(Pixel coordinate grounding data)

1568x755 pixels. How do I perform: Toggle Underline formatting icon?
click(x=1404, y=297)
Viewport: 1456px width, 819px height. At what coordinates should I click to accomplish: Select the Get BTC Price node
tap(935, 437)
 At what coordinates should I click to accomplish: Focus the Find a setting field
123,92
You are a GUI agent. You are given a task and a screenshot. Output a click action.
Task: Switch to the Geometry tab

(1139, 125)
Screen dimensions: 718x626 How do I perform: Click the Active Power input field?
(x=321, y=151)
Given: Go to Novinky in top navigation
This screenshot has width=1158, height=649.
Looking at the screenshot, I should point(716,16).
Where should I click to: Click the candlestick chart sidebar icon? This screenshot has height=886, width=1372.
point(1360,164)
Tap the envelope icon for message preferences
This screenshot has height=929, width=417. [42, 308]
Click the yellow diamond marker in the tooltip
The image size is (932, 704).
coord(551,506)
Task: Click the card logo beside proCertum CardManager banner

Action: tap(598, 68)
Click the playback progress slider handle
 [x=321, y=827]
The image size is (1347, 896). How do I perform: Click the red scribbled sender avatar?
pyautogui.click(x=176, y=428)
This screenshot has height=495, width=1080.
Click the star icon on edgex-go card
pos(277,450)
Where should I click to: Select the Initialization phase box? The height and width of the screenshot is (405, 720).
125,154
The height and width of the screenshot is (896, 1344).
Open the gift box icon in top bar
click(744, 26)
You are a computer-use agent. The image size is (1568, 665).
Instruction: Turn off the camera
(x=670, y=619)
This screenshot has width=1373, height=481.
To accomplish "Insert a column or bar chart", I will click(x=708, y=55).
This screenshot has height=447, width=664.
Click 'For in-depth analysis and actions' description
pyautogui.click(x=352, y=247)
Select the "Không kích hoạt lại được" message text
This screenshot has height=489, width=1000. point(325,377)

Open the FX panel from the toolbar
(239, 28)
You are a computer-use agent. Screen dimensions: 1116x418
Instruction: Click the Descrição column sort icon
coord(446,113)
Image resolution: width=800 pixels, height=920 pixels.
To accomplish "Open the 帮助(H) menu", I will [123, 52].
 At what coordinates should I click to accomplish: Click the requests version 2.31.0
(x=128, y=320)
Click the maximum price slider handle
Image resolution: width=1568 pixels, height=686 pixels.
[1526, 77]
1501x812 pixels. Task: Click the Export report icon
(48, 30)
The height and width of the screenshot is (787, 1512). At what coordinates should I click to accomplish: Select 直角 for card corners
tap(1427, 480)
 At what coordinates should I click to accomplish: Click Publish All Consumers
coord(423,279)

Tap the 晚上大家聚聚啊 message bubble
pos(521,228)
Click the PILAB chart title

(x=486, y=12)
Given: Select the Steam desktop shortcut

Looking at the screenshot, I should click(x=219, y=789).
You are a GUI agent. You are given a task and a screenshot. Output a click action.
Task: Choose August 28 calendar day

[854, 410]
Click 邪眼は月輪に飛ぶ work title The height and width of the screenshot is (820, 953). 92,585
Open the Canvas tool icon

Activity >>
Your answer must be a copy of every line in the data above that holds the string "agent".

Response >>
You are a GUI agent. You are given a task and a screenshot. Output a click action.
You are a computer-use agent. The image size is (1568, 665).
You are a computer-use agent. Screen dimensions: 1116x418
You are a GUI agent. You are given a task and a screenshot. Output a click action.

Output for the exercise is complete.